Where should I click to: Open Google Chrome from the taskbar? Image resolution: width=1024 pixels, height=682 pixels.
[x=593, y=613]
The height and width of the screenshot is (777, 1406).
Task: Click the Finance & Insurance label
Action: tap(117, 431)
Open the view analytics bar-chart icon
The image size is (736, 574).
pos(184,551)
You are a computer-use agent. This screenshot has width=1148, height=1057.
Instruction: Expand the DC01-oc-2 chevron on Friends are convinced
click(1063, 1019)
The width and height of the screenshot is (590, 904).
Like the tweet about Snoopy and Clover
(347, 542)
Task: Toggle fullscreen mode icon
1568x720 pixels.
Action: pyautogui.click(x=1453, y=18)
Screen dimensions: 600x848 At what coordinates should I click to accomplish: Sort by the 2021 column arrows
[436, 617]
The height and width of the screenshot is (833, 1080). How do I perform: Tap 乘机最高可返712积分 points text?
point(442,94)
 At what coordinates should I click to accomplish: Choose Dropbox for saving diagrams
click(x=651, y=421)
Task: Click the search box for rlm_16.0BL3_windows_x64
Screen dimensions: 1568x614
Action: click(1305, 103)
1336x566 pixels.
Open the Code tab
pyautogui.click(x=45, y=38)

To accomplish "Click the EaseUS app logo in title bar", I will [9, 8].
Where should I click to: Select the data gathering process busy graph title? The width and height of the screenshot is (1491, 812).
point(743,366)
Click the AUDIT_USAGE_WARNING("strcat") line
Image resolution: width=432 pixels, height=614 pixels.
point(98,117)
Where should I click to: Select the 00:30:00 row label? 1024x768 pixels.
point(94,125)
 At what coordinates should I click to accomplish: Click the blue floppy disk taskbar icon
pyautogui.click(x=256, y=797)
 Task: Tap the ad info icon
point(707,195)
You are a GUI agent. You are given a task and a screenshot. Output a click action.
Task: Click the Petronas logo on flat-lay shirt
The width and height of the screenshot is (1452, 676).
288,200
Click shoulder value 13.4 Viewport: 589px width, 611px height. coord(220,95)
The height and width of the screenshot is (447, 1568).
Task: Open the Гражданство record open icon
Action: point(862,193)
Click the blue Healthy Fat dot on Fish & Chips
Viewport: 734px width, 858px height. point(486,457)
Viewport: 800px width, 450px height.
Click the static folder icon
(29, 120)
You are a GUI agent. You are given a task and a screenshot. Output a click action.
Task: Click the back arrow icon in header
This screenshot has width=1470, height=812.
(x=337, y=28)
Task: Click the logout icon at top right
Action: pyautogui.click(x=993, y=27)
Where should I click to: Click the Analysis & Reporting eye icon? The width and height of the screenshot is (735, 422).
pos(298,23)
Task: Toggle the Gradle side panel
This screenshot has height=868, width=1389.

*PROBLEM*: Can you copy all of the material above line for line, changing nothing?

*FINISHED ANSWER*:
Where should I click to: Open Google Chrome from the taskbar? Image resolution: width=1024 pixels, height=682 pixels.
[x=593, y=613]
The height and width of the screenshot is (777, 1406).
Task: Click the Finance & Insurance label
Action: tap(117, 431)
Open the view analytics bar-chart icon
The image size is (736, 574).
pos(184,551)
You are a computer-use agent. This screenshot has width=1148, height=1057.
Instruction: Expand the DC01-oc-2 chevron on Friends are convinced
click(1063, 1019)
The width and height of the screenshot is (590, 904).
Like the tweet about Snoopy and Clover
(347, 542)
Task: Toggle fullscreen mode icon
1568x720 pixels.
Action: pyautogui.click(x=1453, y=18)
Screen dimensions: 600x848 At what coordinates should I click to accomplish: Sort by the 2021 column arrows
[436, 617]
The height and width of the screenshot is (833, 1080). How do I perform: Tap 乘机最高可返712积分 points text?
point(442,94)
 At what coordinates should I click to accomplish: Choose Dropbox for saving diagrams
click(x=651, y=421)
Task: Click the search box for rlm_16.0BL3_windows_x64
Screen dimensions: 1568x614
Action: click(1305, 103)
1336x566 pixels.
Open the Code tab
pyautogui.click(x=45, y=38)

To accomplish "Click the EaseUS app logo in title bar", I will [9, 8].
Where should I click to: Select the data gathering process busy graph title? The width and height of the screenshot is (1491, 812).
point(743,366)
Click the AUDIT_USAGE_WARNING("strcat") line
Image resolution: width=432 pixels, height=614 pixels.
point(98,117)
Where should I click to: Select the 00:30:00 row label? 1024x768 pixels.
point(94,125)
 At what coordinates should I click to accomplish: Click the blue floppy disk taskbar icon
pyautogui.click(x=256, y=797)
 Task: Tap the ad info icon
point(707,195)
You are a GUI agent. You are given a task and a screenshot. Output a click action.
Task: Click the Petronas logo on flat-lay shirt
The width and height of the screenshot is (1452, 676).
288,200
Click shoulder value 13.4 Viewport: 589px width, 611px height. coord(220,95)
The height and width of the screenshot is (447, 1568).
Task: Open the Гражданство record open icon
Action: point(862,193)
Click the blue Healthy Fat dot on Fish & Chips
Viewport: 734px width, 858px height. point(486,457)
Viewport: 800px width, 450px height.
Click the static folder icon
(29, 120)
You are a GUI agent. You are given a task and a screenshot. Output a click action.
Task: Click the back arrow icon in header
This screenshot has width=1470, height=812.
(x=337, y=28)
Task: Click the logout icon at top right
Action: pyautogui.click(x=993, y=27)
Where should I click to: Click the Analysis & Reporting eye icon? The width and height of the screenshot is (735, 422).
pos(298,23)
Task: Toggle the Gradle side panel
This screenshot has height=868, width=1389.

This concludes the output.